[Word and element pointing entries]

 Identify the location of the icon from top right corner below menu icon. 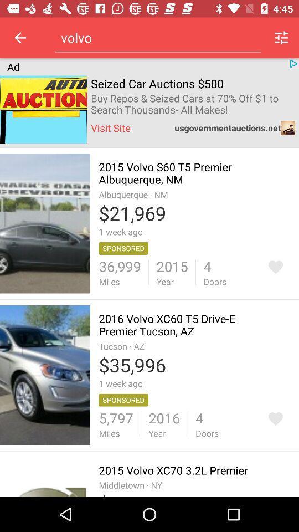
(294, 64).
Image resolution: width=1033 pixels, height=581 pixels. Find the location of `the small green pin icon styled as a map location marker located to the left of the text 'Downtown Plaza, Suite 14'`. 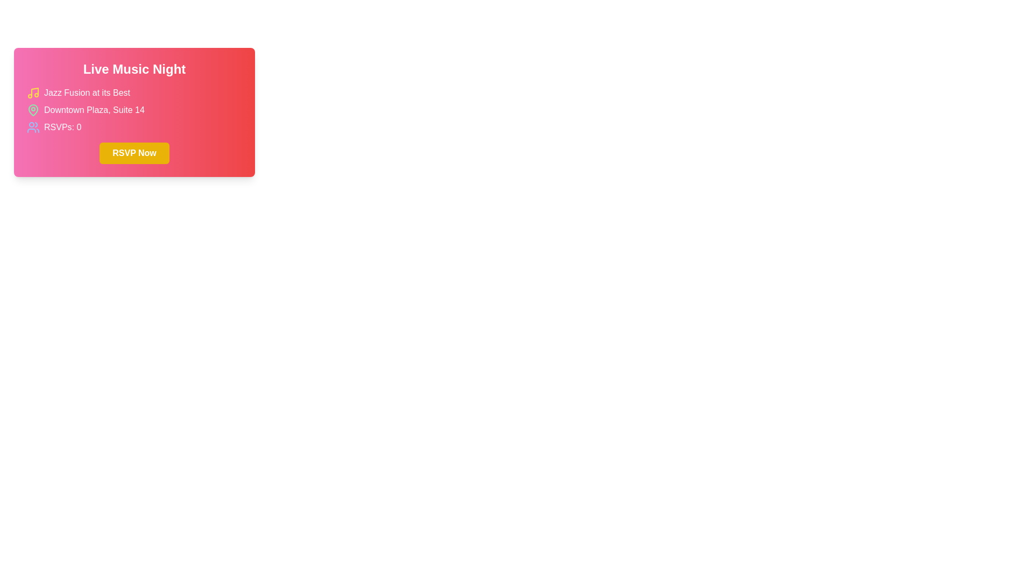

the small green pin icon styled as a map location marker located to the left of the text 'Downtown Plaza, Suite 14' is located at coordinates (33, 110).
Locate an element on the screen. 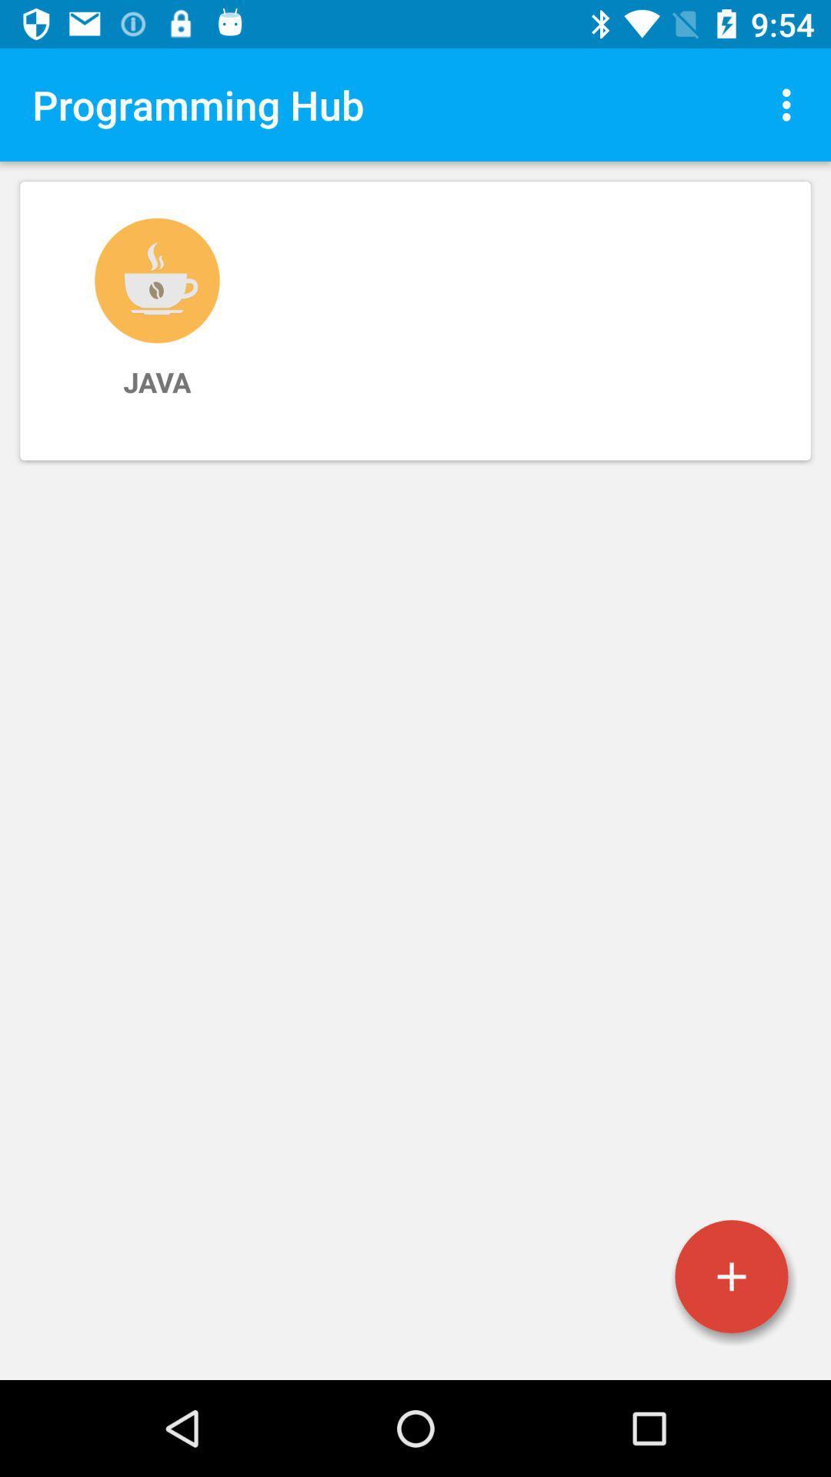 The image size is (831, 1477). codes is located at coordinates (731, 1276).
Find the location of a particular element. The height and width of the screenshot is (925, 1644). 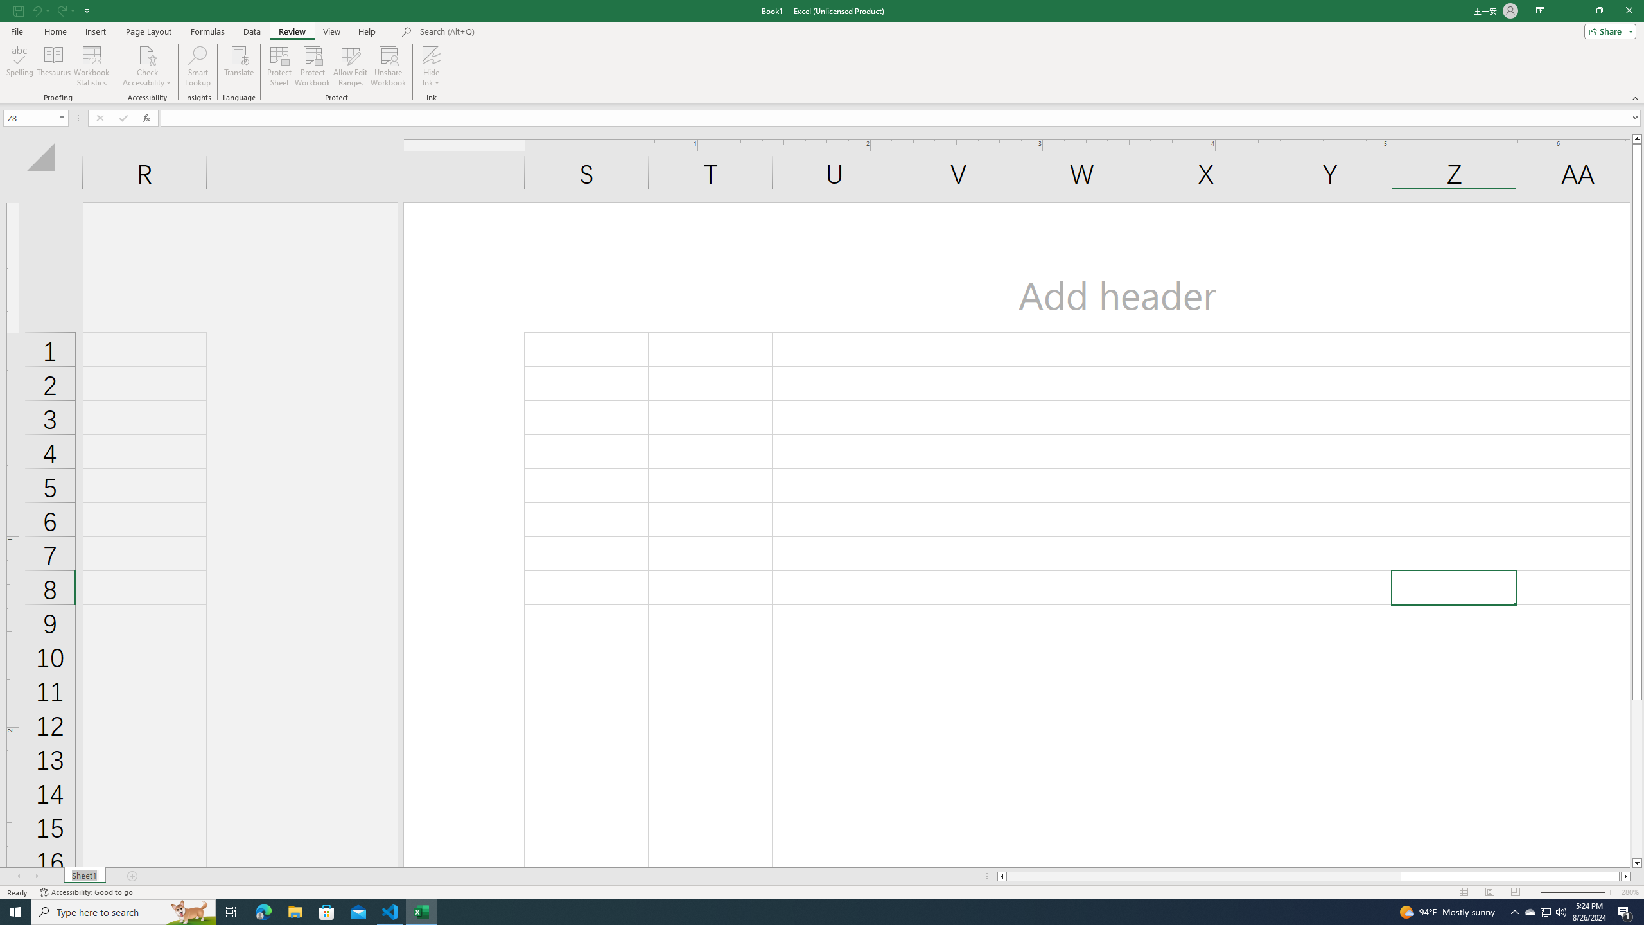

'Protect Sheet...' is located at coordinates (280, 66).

*EXERCISE DIRECTIONS*. Can you render the items starting at the line containing "Image resolution: width=1033" and ending at the line containing "coordinates (33, 110)." as a two-column CSV with the headers "prompt" and "location", one row per item, each value in its own quoted field and any line breaks replaced by spaces? Leave the pictures out.

*OUTPUT FOR THIS TASK*.
prompt,location
"Image resolution: width=1033 pixels, height=581 pixels. Find the location of `the small green pin icon styled as a map location marker located to the left of the text 'Downtown Plaza, Suite 14'`.","the small green pin icon styled as a map location marker located to the left of the text 'Downtown Plaza, Suite 14' is located at coordinates (33, 110)."